-- Records to use follows --
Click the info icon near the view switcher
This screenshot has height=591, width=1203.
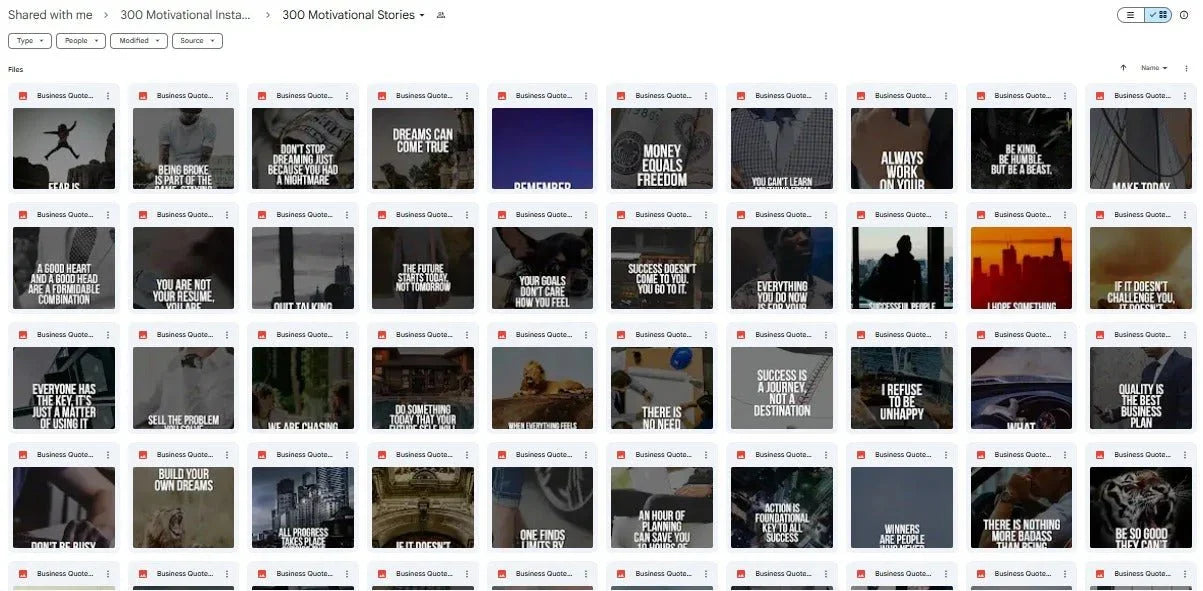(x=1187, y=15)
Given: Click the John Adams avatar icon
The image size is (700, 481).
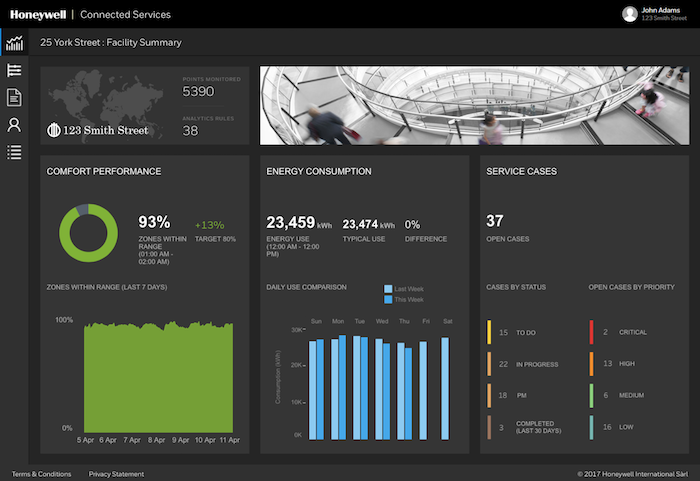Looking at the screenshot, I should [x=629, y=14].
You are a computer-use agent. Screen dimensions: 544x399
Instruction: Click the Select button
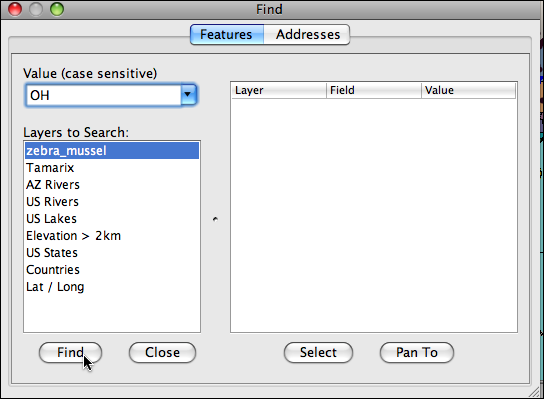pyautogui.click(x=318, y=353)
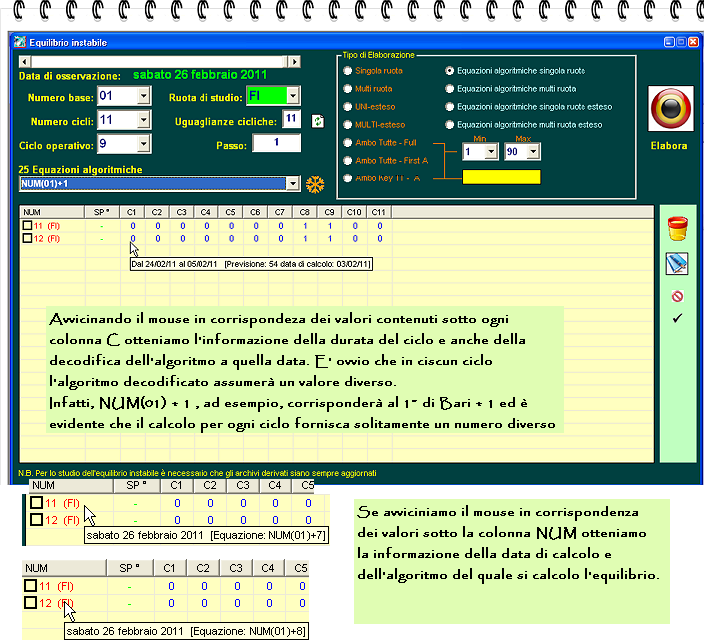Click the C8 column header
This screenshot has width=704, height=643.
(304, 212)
-- Records to use concluded --
> What the task asks: Leave out every picture, and copy exactly the lines from the line that contains "The image size is (700, 481)." through the end of the material.

> Response box:
The image size is (700, 481).
Looking at the screenshot, I should [x=629, y=14].
You are a computer-use agent. Screen dimensions: 544x399
Instruction: Click the Select button
pyautogui.click(x=318, y=353)
Click the C8 column header
This screenshot has width=704, height=643.
(304, 212)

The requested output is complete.